In Deutschland hat Liebknecht, erfolgreicher und geschickter als es irgendwo sonst geschehen ist, eingeleitet wie durchgeführt, was die Londoner Häuptlinge unter revolutionärer Aufregung und Erbitterung der Arbeiter verstehen Das gewerbsmäßige Ausrotten des Glaubens an die sittlichen Grundlagen von Gesellschaft und Staat, das Entstellen und unterdrücken geschichtlicher Thatsachen, das grundsätzliche Schmähen des Vaterlandes, seiner höchste Güter und seiner theuersten Ueberlieferungen, das aufreizende Gerede von der Aussichtslosigkeit jeder friedlichen Reform, von der Unvermeidlichkeit eines gewaltsamen Umsturzes, das persönliche Beschimpfen und Verleumden jedes noch so sachlichen Gegners, alles das ist von diesem blinden und gewissenlosen Fanatiker in ein weitverzweigtes System gebracht worden, und zwar zunächst noch immer unter particularistischer Maske. Ueberhaupt wäre es bei Liebknecht’s abstoßendem und unsympathischem Wesen wohl die Frage einer langen Zeit gewesen, wann er einen namhaften Anhang unter den deutschen Arbeitern gewonnen hätte, wenn es ihm nicht gelungen wäre, einen einzelnen einflußreichen Arbeiter, den Drechsler Bebel, in die Gedankennetze des internationalen Arbeiterbundes zu verstricken. Bis dahin war Bebel ein heftiger Gegner Lassalle’s, ein eifriger Anhänger der Fortschrittspartei, ja in gewissem Sinne der Führer aller fortschrittlich gesinnten Arbeiter in Deutschland gewesen. Er spielte von jeher eine große Rolle in dem „Verbande deutscher Arbeitervereine“, den die Fortschrittspartei gegründet hatte, um der socialdemokratischen Agitation entgegen zu wirken, er war seit 1865 Mitglied, seit 1867 sogar Vorsitzender des Ausschusses, welcher den Verband leitete. In demselben waren mehr als hundert Vereine vertreten, die mehr als fünfzehntausend Mitglieder umfaßten. Diese erlesene Schaar ehrenwerther und einsichtiger Arbeiter war ausersehen, die Kerntruppe in dem streitenden Heere des Zukunftsstaates zu werden, und nach dreijährigem Werben wurde sie es, nicht sowohl durch Liebknecht’s, als durch Bebel’s Einfluß und Mühe.

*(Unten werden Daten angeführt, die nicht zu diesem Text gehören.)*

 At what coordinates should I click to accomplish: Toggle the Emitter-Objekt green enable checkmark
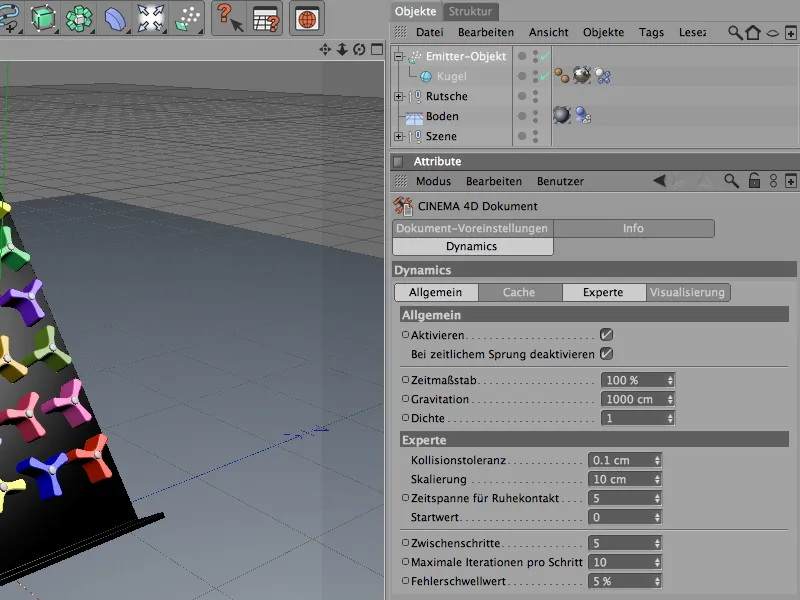(543, 57)
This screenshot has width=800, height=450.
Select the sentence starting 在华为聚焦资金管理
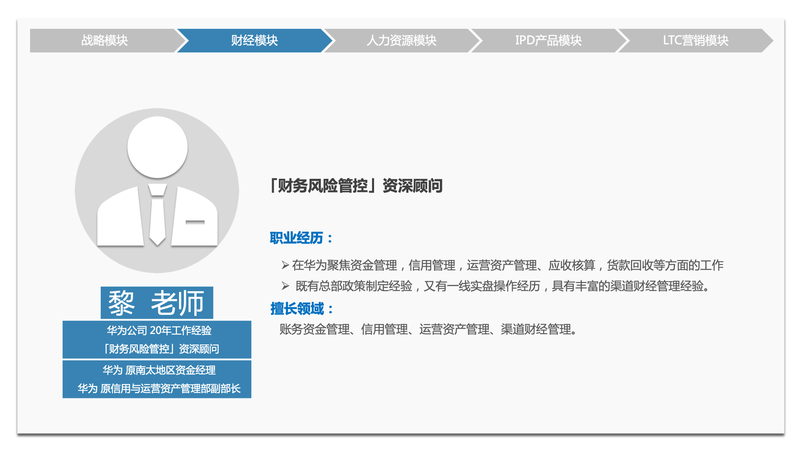pyautogui.click(x=507, y=266)
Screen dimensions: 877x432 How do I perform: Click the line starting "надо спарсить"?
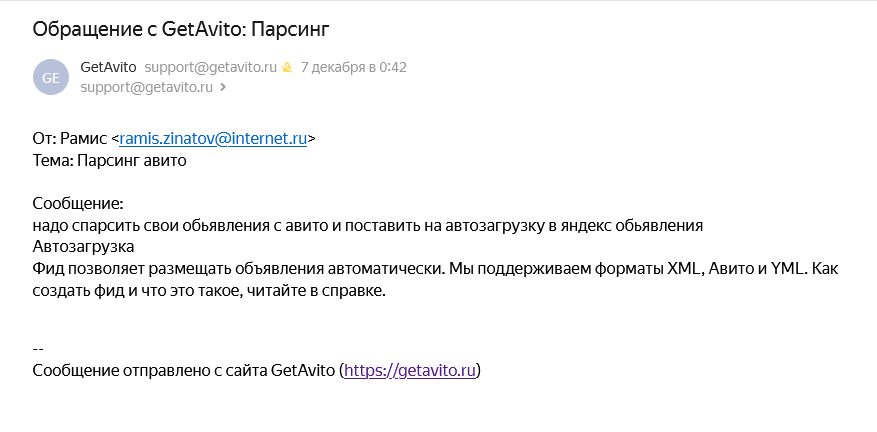(x=368, y=225)
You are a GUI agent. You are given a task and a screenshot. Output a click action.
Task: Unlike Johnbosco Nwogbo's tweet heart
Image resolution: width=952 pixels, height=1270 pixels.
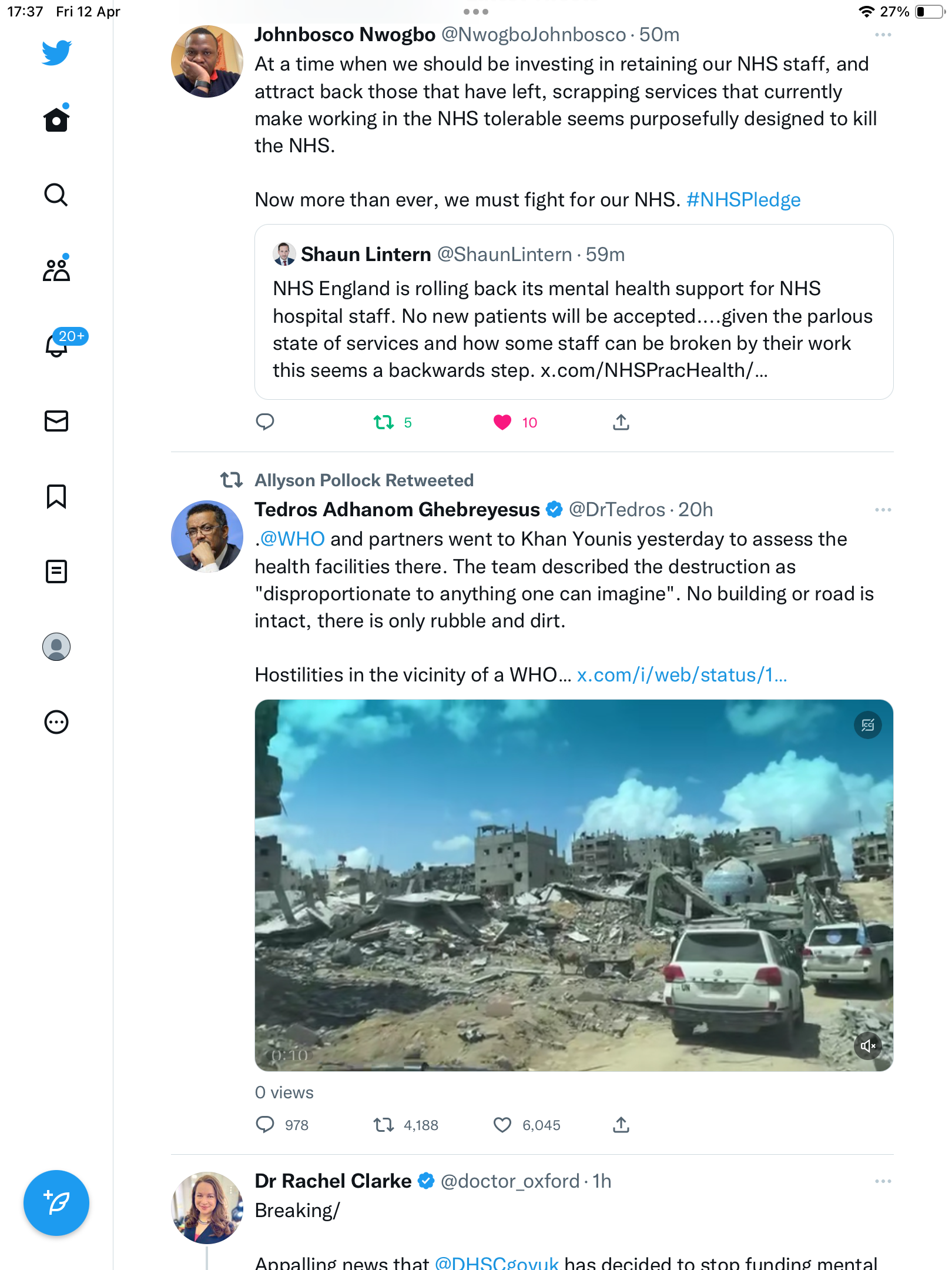coord(502,422)

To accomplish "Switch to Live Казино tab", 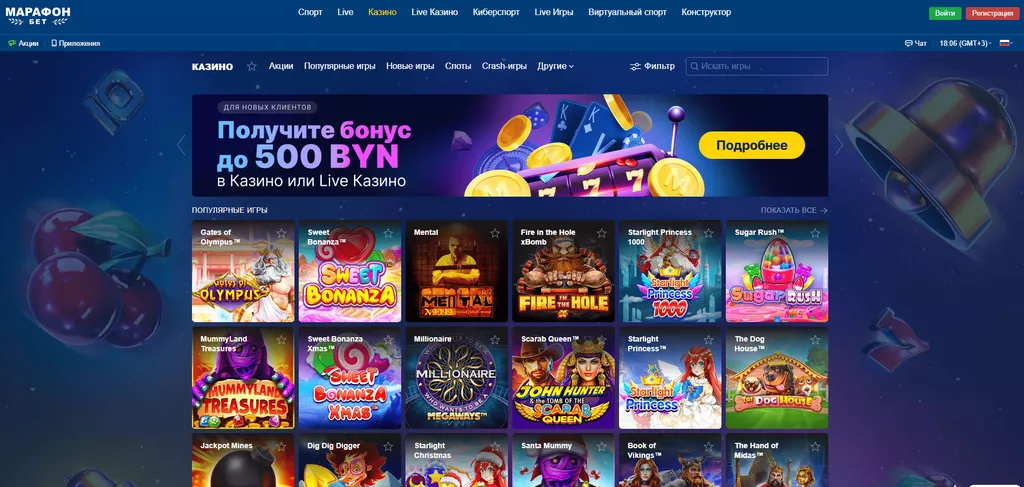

Was diesem einfachen, aus dem ärmste Proletariat hervorgegangenen Arbeiter so große Erfolge verschafft hat, ist nicht eigentlich eine hervorragende Begabung, noch weniger ein ungewöhnliches Wissen, sondern die Macht und Wucht seiner ganzen Persönlichkeit, in welcher sich alle kennzeichnenden Eigenschaften derjenigen modernen Arbeiter vereinigen, die mit ernstem Bewußtsein einen höheren Antheil an den Gütern der modernen Cultur erstreben, als ihnen augenblicklich beschieden ist. Fleißig, geschickt, treu in seinem Berufe, sittenrein in seinem bürgerlichen Leben, geistig rege, scharfsinnig, mit einer Art instinctiven Blickes begabt für große Gesichtspunkte und dabei doch anspruchslos, bescheiden, selbstlos in seinem öffentlichen Wirken, ist er gleichsam die classische Gestalt der heutigen socialdemokratischen Bewegung, so weit dieselbe einen ernsthaften geschichtlichen Hintergrund hat.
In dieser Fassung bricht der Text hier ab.